To the Editor: The scientific letter entitled “Cerebrospinal fluid leucine rich alpha-2 glycoprotein in children with tubercular meningitis with their diagnostic and prognostic significance: a prospective study” published recently in IJP [1] and answer of pertinent questions raised by Dr. Josef Finsterer [2] are mentioned below.

Leucine rich alpha-2 glycoprotein (LRG) is an acute phase protein and its expression is up regulated by the mediators of the acute phase response. The elevation in cerebrospinal fluid of leucine rich alpha-2 glycoprotein is directly related to degree of severity of damage of neural tissue as observed in this study including work done earlier in acute bacterial meningitis and tuberculous meningitis with very high sensitivity and specificity. In acute bacterial meningitis, the sensitivity, specificity, PPV and NPV is 96%, 75%, 92.3% and 85.7%, respectively in differentiating bacterial from aseptic meningitis [3, 4]. Therefore, it serves as a biomarker of not only tuberculous meningitis but also other types of meningitis.
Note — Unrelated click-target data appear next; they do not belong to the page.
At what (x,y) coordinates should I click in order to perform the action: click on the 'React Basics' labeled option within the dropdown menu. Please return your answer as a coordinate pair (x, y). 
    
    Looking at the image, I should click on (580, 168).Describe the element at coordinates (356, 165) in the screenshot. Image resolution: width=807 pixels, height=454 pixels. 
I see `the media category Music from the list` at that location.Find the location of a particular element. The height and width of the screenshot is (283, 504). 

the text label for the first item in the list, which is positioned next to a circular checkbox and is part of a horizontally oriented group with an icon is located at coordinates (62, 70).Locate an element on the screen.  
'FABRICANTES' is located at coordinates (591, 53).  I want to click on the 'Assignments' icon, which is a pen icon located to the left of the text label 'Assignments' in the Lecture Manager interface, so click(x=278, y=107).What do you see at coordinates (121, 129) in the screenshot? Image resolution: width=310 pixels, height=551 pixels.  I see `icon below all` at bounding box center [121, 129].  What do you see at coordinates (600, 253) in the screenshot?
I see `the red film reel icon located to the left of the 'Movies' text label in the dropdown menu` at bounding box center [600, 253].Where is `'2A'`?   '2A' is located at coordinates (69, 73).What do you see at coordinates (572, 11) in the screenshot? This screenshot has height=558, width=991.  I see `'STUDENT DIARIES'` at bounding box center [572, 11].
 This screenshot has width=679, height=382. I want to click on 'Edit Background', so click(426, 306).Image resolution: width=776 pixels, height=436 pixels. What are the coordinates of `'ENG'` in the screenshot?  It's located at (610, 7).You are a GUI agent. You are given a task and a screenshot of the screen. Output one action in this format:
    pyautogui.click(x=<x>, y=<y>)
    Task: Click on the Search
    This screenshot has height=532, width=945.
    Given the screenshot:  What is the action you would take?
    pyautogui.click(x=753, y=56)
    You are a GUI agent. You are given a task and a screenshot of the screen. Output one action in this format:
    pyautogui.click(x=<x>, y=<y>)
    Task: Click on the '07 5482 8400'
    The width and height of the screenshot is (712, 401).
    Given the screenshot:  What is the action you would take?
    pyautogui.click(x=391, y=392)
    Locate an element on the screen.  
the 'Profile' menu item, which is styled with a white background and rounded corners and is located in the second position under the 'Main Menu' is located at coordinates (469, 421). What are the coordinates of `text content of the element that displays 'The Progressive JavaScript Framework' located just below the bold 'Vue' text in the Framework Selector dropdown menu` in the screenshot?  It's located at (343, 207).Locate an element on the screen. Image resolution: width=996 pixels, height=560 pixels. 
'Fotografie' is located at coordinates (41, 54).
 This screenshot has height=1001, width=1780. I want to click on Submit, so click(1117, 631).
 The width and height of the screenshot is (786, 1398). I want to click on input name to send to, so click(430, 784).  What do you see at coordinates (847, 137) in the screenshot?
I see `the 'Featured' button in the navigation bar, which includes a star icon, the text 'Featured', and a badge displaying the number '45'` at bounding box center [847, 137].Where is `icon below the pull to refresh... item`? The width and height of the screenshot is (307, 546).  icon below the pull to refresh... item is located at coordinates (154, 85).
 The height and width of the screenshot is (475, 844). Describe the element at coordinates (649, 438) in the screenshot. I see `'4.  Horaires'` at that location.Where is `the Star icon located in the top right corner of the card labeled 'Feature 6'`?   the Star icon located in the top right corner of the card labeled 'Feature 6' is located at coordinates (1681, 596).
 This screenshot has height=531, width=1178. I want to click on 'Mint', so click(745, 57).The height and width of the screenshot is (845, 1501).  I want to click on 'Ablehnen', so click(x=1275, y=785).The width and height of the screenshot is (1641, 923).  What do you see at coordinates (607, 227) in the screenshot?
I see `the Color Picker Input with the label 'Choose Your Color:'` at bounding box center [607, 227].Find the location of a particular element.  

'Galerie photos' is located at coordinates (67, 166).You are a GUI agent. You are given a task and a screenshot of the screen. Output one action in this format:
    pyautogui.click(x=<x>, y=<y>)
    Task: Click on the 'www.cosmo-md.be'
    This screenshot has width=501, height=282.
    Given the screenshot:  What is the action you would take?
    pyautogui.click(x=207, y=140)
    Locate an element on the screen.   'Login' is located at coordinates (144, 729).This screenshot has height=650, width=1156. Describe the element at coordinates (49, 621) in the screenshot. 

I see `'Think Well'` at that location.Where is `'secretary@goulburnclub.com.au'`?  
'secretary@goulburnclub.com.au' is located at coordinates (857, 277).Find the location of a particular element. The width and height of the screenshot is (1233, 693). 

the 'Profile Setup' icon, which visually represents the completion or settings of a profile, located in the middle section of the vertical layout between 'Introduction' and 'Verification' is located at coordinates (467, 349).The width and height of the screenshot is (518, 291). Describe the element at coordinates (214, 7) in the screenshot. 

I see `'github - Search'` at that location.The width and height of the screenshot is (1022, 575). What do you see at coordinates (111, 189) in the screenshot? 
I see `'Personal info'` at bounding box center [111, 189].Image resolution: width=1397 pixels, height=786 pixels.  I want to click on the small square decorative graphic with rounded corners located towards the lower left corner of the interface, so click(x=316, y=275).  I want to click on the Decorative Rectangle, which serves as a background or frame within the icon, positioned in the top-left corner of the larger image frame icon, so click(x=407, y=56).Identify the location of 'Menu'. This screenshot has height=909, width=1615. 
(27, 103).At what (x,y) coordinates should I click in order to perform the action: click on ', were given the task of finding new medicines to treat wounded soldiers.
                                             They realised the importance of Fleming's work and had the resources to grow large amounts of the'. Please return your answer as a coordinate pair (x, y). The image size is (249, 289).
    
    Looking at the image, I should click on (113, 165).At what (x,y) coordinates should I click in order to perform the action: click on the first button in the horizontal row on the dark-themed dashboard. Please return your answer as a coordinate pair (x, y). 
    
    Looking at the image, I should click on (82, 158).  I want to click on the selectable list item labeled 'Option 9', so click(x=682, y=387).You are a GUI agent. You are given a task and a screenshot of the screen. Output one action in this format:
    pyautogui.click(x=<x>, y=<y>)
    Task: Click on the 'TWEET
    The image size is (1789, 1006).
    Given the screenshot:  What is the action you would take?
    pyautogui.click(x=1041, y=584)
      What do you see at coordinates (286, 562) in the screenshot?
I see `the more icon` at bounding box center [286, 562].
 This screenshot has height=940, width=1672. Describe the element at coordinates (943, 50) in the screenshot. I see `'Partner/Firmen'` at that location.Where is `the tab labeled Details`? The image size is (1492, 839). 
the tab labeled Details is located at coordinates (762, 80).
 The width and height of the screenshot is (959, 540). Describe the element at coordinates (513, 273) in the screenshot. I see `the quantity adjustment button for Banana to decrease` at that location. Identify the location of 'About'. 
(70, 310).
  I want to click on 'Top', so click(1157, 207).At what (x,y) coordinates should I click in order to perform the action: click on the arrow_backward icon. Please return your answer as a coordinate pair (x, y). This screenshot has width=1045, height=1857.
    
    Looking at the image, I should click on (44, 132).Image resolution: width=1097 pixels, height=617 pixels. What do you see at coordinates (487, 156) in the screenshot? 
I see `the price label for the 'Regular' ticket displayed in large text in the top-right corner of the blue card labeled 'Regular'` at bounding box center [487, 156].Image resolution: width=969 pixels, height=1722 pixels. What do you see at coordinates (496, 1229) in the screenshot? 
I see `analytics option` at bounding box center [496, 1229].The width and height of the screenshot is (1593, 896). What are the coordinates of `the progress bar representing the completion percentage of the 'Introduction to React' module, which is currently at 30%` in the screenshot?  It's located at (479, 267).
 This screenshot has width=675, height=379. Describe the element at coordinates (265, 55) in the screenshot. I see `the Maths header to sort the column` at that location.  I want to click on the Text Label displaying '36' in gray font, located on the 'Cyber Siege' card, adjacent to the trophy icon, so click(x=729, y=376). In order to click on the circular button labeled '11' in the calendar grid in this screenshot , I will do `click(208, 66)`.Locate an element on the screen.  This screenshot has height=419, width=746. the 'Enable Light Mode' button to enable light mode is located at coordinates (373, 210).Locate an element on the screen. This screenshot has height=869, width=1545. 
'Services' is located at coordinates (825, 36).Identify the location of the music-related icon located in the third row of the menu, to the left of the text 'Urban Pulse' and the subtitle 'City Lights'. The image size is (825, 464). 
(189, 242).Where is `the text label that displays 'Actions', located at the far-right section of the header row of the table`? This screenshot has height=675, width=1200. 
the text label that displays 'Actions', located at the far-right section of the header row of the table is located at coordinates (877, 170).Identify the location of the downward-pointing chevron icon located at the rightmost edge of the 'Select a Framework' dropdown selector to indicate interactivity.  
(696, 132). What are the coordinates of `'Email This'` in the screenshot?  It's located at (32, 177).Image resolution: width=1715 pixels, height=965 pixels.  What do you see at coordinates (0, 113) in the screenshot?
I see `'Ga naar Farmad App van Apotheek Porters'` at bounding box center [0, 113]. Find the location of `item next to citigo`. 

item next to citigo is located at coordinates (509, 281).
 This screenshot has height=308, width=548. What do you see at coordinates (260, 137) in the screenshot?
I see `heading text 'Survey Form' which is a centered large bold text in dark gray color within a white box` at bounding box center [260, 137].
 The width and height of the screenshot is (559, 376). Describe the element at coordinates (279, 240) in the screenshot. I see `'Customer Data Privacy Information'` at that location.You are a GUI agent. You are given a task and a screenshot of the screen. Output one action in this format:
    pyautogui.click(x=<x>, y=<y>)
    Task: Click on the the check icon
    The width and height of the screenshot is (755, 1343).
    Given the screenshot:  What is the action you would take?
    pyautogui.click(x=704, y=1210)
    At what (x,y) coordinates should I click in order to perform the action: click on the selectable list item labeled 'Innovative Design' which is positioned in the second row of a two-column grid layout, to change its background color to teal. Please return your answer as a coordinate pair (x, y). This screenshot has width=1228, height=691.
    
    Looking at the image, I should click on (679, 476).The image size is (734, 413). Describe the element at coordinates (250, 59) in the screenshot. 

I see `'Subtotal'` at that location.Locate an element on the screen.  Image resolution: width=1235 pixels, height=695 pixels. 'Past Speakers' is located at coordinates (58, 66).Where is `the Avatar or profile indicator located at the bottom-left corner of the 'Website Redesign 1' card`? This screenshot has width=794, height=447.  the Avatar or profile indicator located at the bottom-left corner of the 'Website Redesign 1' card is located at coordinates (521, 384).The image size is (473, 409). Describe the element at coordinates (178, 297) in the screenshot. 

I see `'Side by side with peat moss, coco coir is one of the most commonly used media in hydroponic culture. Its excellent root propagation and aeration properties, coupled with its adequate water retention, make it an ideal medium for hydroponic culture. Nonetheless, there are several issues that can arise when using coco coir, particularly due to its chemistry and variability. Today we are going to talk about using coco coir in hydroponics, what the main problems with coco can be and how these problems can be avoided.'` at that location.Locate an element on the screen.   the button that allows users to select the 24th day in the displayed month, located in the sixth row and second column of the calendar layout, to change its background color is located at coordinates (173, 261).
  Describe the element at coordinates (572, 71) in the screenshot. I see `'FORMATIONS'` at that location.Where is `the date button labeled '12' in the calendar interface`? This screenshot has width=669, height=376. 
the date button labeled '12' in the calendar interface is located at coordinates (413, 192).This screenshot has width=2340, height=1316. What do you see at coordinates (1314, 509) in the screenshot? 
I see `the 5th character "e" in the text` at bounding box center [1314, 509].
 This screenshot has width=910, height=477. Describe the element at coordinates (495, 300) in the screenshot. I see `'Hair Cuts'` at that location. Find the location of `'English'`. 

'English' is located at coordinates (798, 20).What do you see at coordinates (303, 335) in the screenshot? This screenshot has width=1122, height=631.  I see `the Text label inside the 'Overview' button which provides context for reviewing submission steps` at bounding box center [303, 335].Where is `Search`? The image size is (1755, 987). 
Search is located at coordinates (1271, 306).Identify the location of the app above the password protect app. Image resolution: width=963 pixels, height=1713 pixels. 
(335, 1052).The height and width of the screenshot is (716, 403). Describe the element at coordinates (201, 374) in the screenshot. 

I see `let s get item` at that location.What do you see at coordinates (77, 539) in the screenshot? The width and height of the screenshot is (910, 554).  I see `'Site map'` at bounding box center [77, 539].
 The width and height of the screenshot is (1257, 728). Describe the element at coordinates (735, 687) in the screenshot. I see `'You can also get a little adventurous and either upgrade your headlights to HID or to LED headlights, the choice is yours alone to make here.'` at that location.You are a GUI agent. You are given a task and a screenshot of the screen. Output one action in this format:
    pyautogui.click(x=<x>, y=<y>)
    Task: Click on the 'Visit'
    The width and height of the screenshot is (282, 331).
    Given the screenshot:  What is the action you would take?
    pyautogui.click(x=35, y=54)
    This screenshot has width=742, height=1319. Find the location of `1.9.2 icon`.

Its expression is also enhanced in children with hydrocephalus and intracranial hemorrhage including extradural hemorrhage and is related to severity of damage of neural tissues [5].

We do agree with the limitation of number of controls i.e. children of febrile seizure with definite indication of lumbar puncture and normal cytochemical study. It is unethical to go for lumbar puncture in normal children. Therefore our control size is less as compared to cases.